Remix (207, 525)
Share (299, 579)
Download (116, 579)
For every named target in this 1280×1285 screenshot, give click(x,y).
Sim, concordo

• **What is required**: A verbatim copy of the lines from the one with "For every named" to the end of the listing is the whole answer.

• **Task answer**:
For every named target in this 1280×1285 screenshot, give click(x,y).
Sim, concordo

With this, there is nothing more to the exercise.